I find it a bit high but I’m not sure why it is so.

Maxime

I don’t know about the evolution of errors in almost but not exactly inertial frames.
One way to check this would be to use InertialForces to check how this behaves between EME2000 and TEME.

FYI here is a visualization of how the errors grow over time in QSW frame:

Romain.

This thread seems to have gone dead, but I see references to it as a live bug, yet I think it isn’t a bug.

The TEME frame in OREKIT is TEME of date - i.e. at each date you do a transform to e.g. EME2000, the orientation of the TEME frame is computed.

If you simply take a vector on the same length as in your example, insert it into a sequence of TEME frames over the time period you do, transform each one to EME2000 and compare differences, you will get a difference growing at exactly this rate, driven by the precession of the Earth (~3.8e-5 degrees per day).

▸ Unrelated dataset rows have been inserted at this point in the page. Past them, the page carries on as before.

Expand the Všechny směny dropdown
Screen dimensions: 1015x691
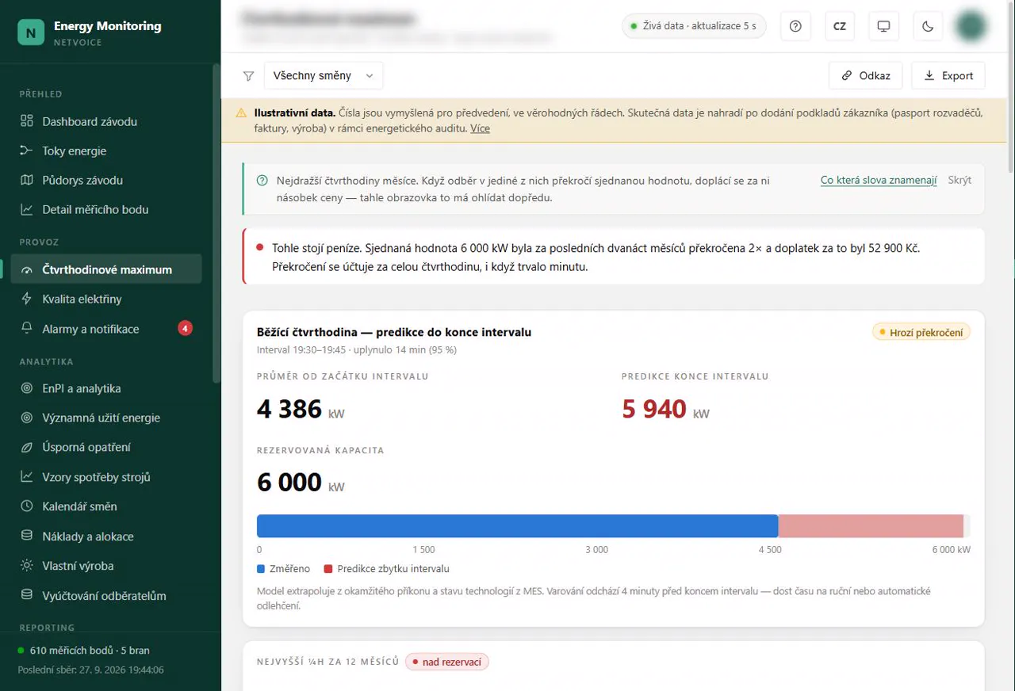click(x=324, y=76)
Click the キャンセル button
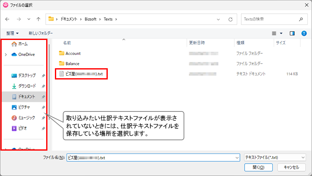The width and height of the screenshot is (312, 176). point(291,167)
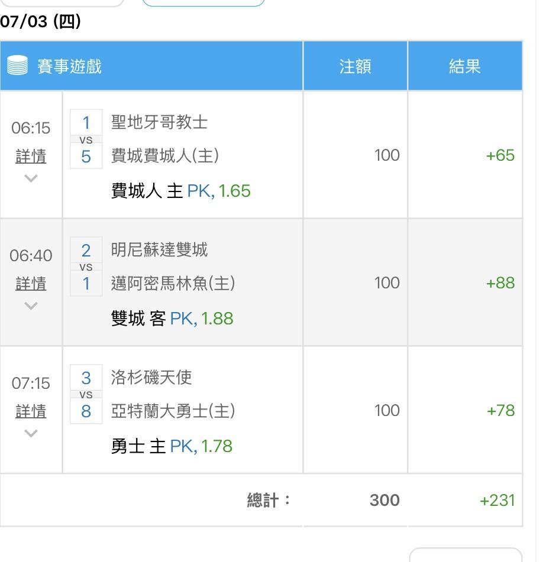Click team name 聖地牙哥教士
Viewport: 543px width, 562px height.
pos(159,122)
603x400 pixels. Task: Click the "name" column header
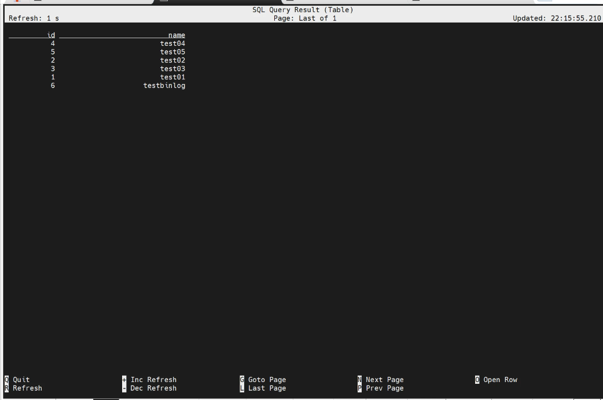[x=177, y=35]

I asked one of my team to check for me for a single fixed (in TEME) vector :slight_smile: .

This has nothing per se to do with propagation.

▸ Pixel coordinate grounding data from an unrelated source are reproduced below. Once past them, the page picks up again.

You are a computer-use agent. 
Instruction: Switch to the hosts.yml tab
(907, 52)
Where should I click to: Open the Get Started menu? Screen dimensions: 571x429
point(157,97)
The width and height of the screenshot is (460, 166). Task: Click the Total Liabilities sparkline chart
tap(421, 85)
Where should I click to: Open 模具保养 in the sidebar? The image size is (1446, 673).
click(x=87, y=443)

In your example you propagate using a KeplerianPropagator in TEME, which I believe simply generates a number of points on the circle in a frame whose relationship to EME2000 is drifting at exactly the above rate. In your example you move through time, but also through space and thus sample the growing difference between the two frame from different perspectives, and hence see the oscillation cross-track as well as the drift.

For SP Ephemeris, the SP data points are in TEME of Date, so this is safe.
For a Keplerian propagator, I think the equations of motion are incorrect for TEME.
For a TLE, i suspect we should be using TEME of Epoch, but the errors are small compare to a TLE, and that is another debate altogether.

Hi Paul,

Thanks for getting back to this.
So just to be sure, what you’re saying is that we’re simply seeing the fact that Orekit’s TEME is redefined at each time and thus slowly rotates w.r.t. GCRF?

Cheers,
Romain.

Yes.
I’m not allowed to post just 3 characters so here is the post I should have made first time round:
6.6e-7 radians per day at 7000km radius = 4.6m per day from precession alone.